Department of Engineering / News / Dr Jim Greenwood receives the prestigious Tribology Gold Medal

Department of Engineering

Dr Jim Greenwood receives the prestigious Tribology Gold Medal

Dr Jim Greenwood receives the prestigious Tribology Gold Medal

A contour map of the roughness on flat aluminium surface by bead-blasting, constructed from a sequence of parallel traverses by a profilometer, from 1964 when we were pioneering digitising surfaces

Dr. Greenwood’s published work has had an enormous influence on the development of the understanding of some of the most important building blocks of tribology at a fundamental scale.

Jim has been integral to Tribology at Cambridge for many years, combining keen physical insights with rigorous analysis to develop breakthroughs in our engineering understanding of a wide range of tribological problems.

Professor Michael Sutcliffe

Tribology is the science and technology of friction, wear and lubrication. Although the study of friction, lubrication and wear in machines dates back at least as far as Leonardo da Vinci’s remarkable contributions in the 15th century, it is only 55 years since a single word, ‘tribology’, was coined to describe this broad field of knowledge. Even now, just over half a century later, that term is still not widely known, nor is it generally recognised as a key enabling technology.

The Tribology Gold Medal is considered the world’s premier award in tribology awarded by the Institution of Mechanical Engineers.

Dr. Greenwood's name is recognised internationally as being synonymous with imaginative and rigorous treatments. He has eschewed the use of large-scale numerical packages preferring to generate analytical solutions that can be usefully mapped onto axes that are relevant to engineering design. His strength is the insight that lies behind his modelling and the clarity, rigour and elegance of the ensuing argument.

Dr. James Anthony Greenwood was born in Bradford in 1931 and educated at Bradford Grammar School and Clare College, where he read Mathematics. He joined Bowden’s Laboratory in Cambridge in 1954, and was fortunate to be assigned to David Tabor, later the first Tribology Gold Medal winner. If one counts electric contacts as part of Tribology, he has been a tribologist ever since.

Dr James Anthony Greenwood

He has worked on elastic hysteresis (with Tabor), on many aspects of electric contacts (with Brian Williamson), and on all aspects of surface roughness and its effect on contact behaviour.

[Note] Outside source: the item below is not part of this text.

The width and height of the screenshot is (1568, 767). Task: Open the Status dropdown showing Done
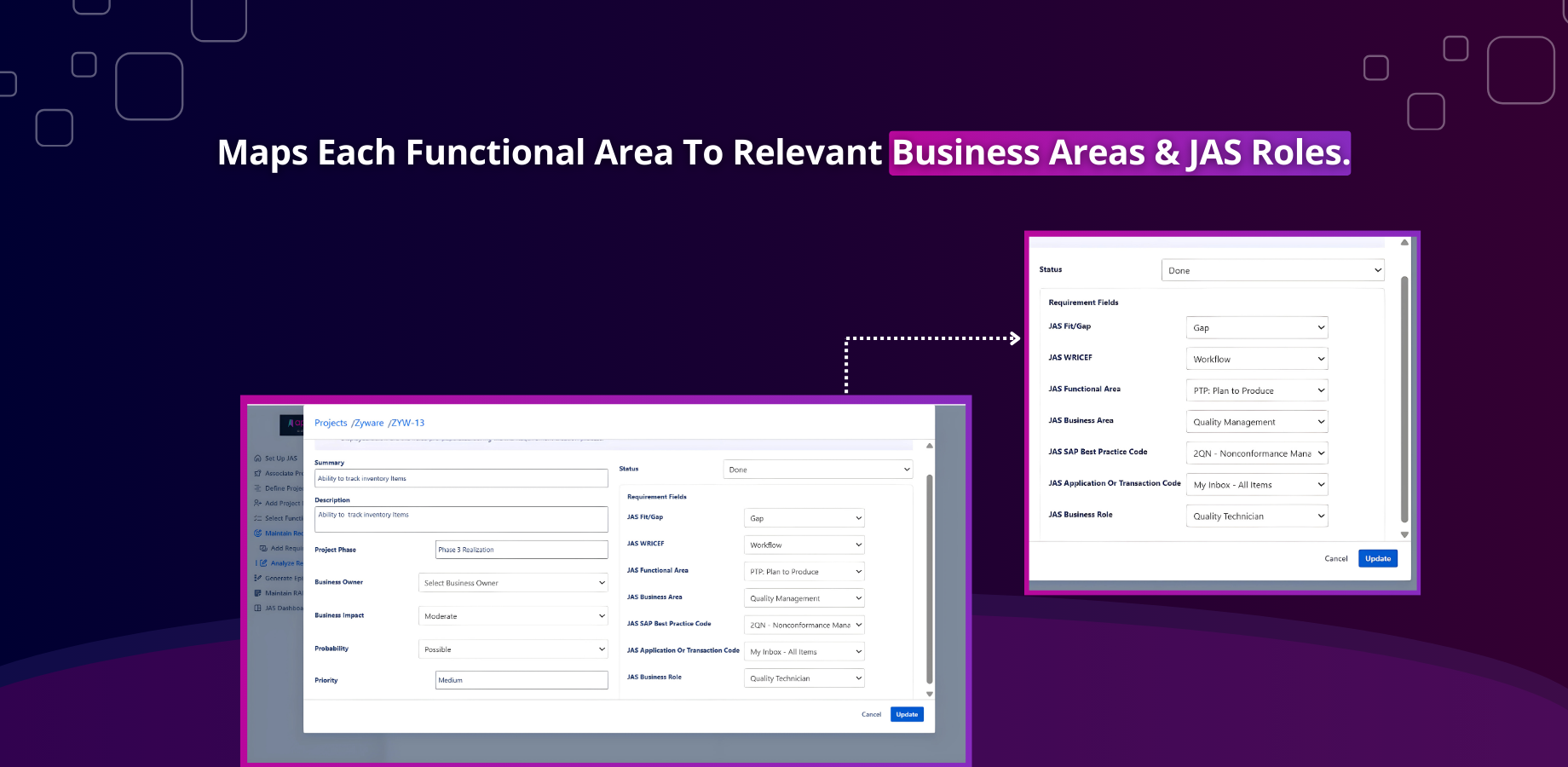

With Williamson he pioneered the measurement of the statistics of surface roughness by linking a profilometer to a digital computer, taking over where Abbott & Firestone left the subject in 1933. He published the first paper on mechanical contact in which “rough” meant rough, and was not a synonym for “with friction”. He began his work on elastohydrodynamic lubrication (EHL) by arguing for an improved method of presenting film thickness charts, and then developed his extension to the Grubin/Ertel theory of EHL with explicit predictions of pressure spikes, shown later to merge smoothly into the film thickness and pressure distribution of the Gatcombe, rigid body, theory.

"The property that case-hardened steel, annealed copper and nylon have in common is not plasticity, but roughness: therefore, roughness, not plasticity, must be the origin of Amonton’s laws." Dr Greenwood. 

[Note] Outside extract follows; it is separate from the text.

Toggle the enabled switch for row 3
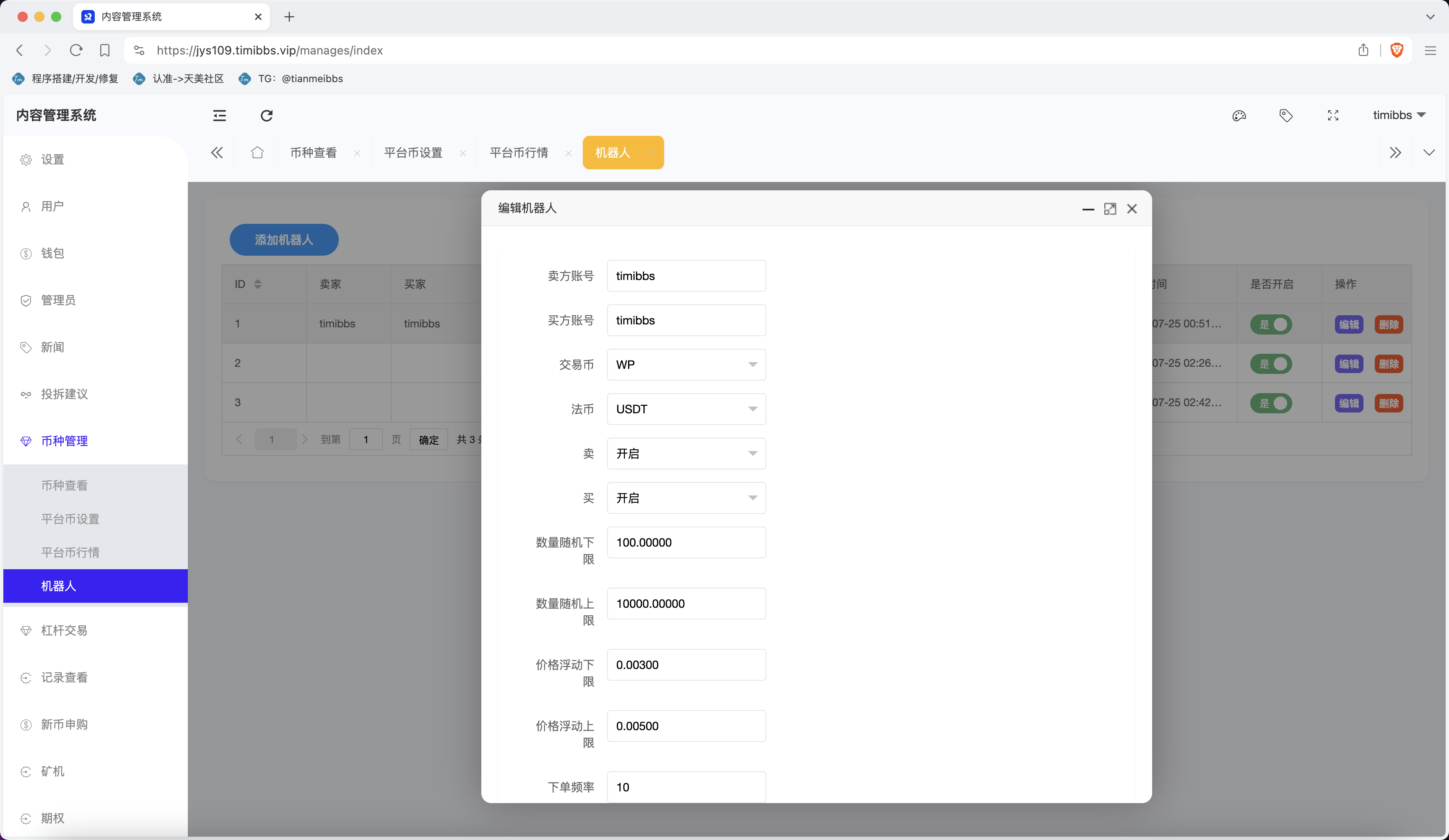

Later began an international co-operation to study how surface roughness can pass through an EHL conjunction narrower than the roughness, leading to the recognition that the separate Fourier components of the roughness must be studied.

After the 1991 NASA/ASI Conference at Braunlage, Germany, Dr. Greenwood began studying adhesion, and made valuable contributions, mainly with his colleague (and Tribology Gold Medal winner) Kenneth L Johnson. This led on to the study of viscoelastic fracture, and how it relates to a body rolling on a viscoelastic half-space, where there is a healing crack at the front and a fracturing crack at the rear. They studied how the JKR theory is modified when indenting a viscoelastic half-space.

Dr. Greenwood has worked in Cambridge since 1970, first as a Lecturer and then as Reader in Tribology: he has been a Fellow of Peterhouse since 1971.

He retired in 1999, but continues as an active tribologist. He has worked with fellow researchers in the UK, USA, France, Italy, the Netherlands, Taiwan and Mexico. He has contributed Encyclopaedia articles on surface temperatures, and on elastic and inelastic contacts of smooth bodies and of rough surfaces.

His contributions have been recognised by the award of the 1993 Tribology Silver Medal, the 1996 ASME Mayo D Hersey Award and the 2017 STLE International Award.

I asked Dr Greenwood how he became a tribologist. He said "By joining the University Rambling Club. For some reason long forgotten, we were walking along a tarmac road in the dark, and someone’s boot struck a spark. (This was back in the days when walking boots had nails). I started a discussion on the point of the nails, and one rambler, already working in Bowden’s laboratory was helpful. Months later, when I was wondering what to do after graduation, he suggested I applied to join the laboratory. And so started a long and fruitful collaboration, and an even longer friendship ended only by Williamson's death in 2015."